The first anniversary of the tragic assassination of Dr. Martin Luther King, Jr. must give us pause. The sacrifice of his life must not go wasted. The brotherly love with which his spirit enveloped and dignified all men must live on. He saw and suffered injustices and he opposed them with spiritual energies that are far stronger than violent recourses. There was never a question of where he stood in the struggle of his people for equality and democratic opportunity, but his arsenal of weapons drew not on force but compassion and understanding. He was a man who was appalled by violence as a means of attaining equality and justice which are the God-given rights of all men.
His dream for his people was not remote; it was immediate, life-like and simple: black and white children playing together, unpoisoned by the venom of the past. It is a dream the reality of which all Americans must strive for.
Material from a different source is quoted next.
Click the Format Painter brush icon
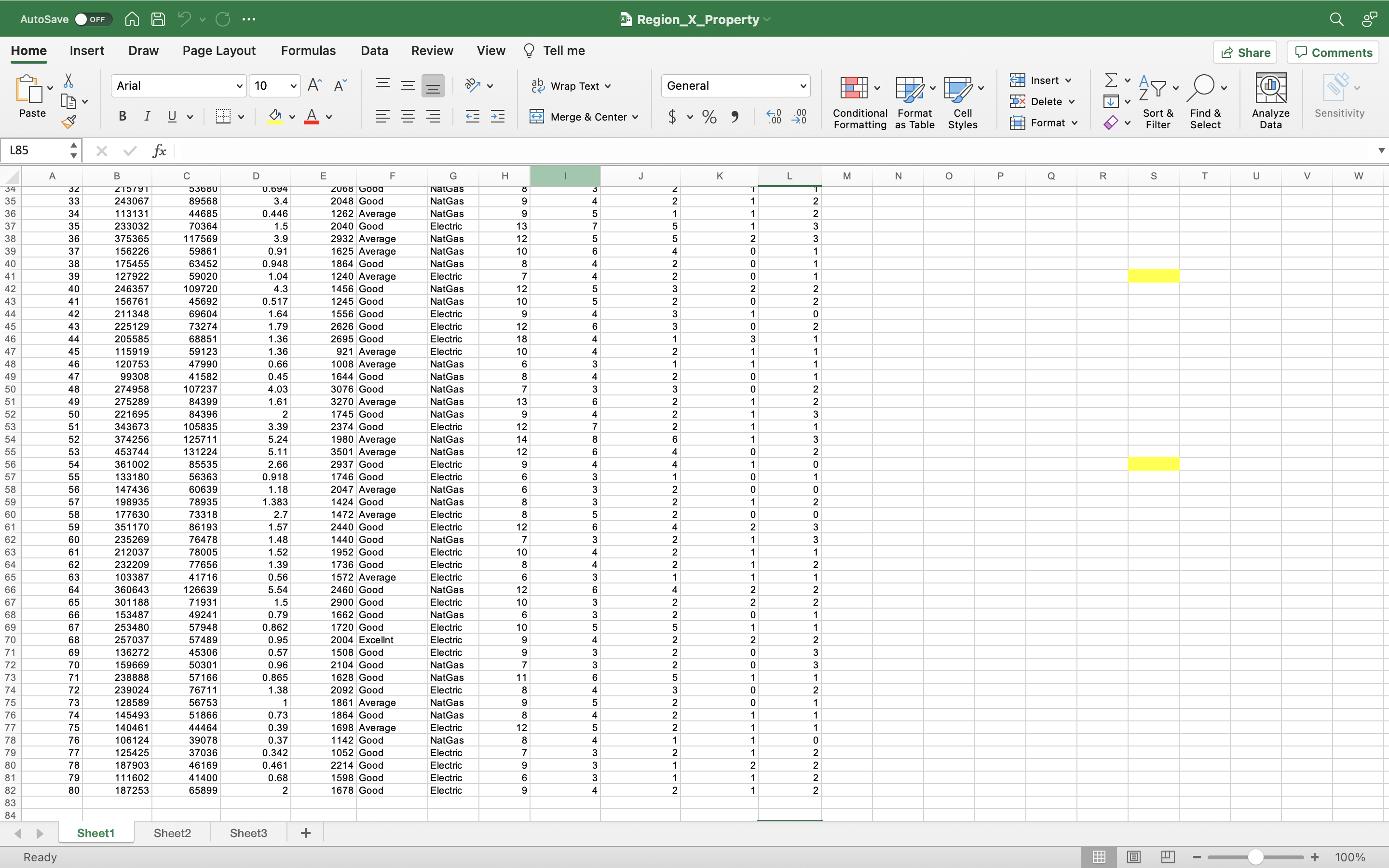The image size is (1389, 868). click(68, 122)
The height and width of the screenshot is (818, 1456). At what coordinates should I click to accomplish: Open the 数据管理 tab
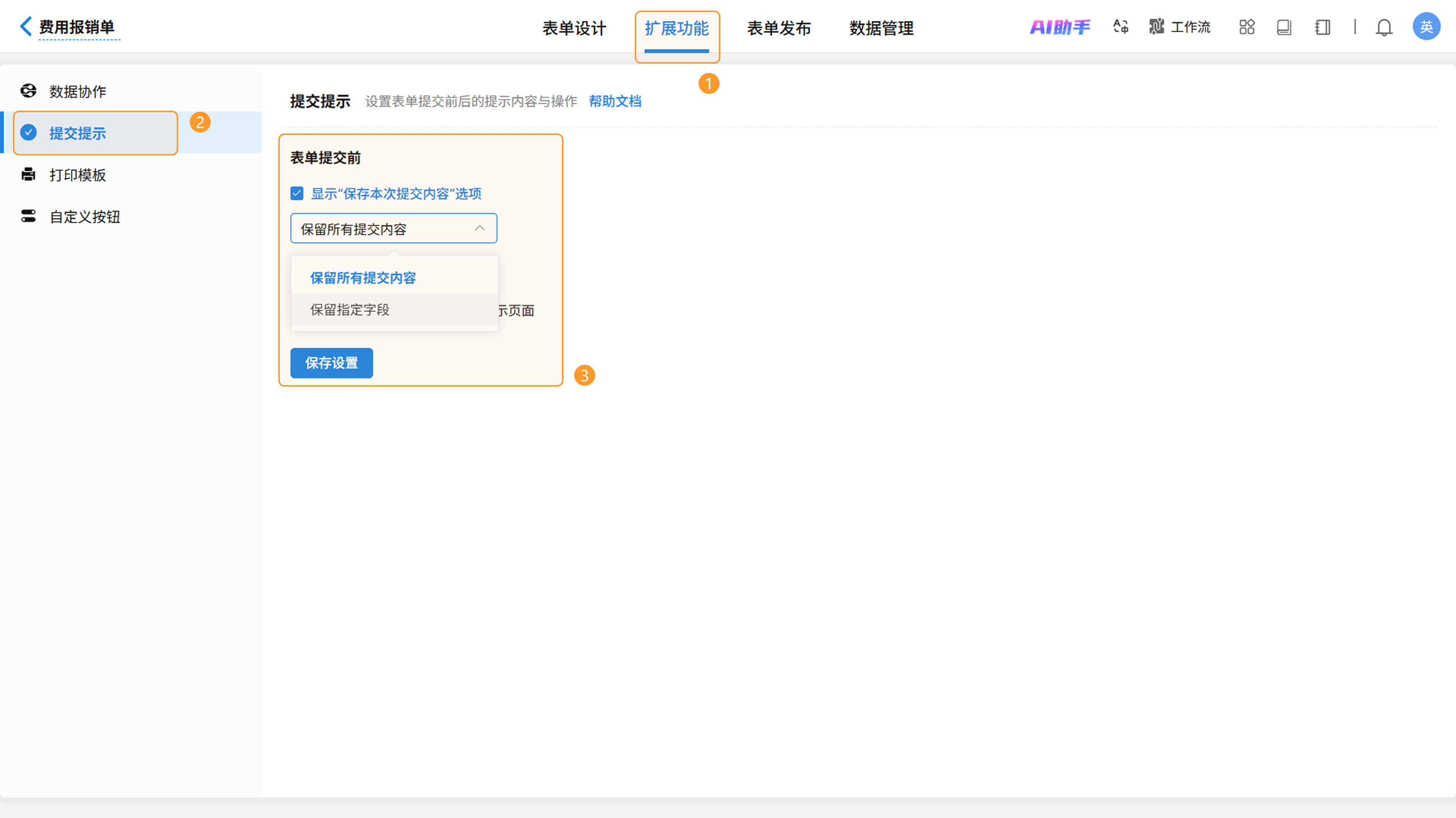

It is significant that this first anniversary of the slaying of Dr. Martin Luther King, Jr. falls upon the day when Western Christians observe the Crucifixion of the greatest of Martyrs, the Lord and Saviour Jesus Christ, the Founder of a faith based on love for all men. Dr. King was a disciple of Christ whose heart was aflame with His love and teaching for peace and equality. We mourn them both on this sad day and we fervently pray that this sacrifice made by this outstanding Minister of Christ, in the name of his Master, will bring about a better America and a better world.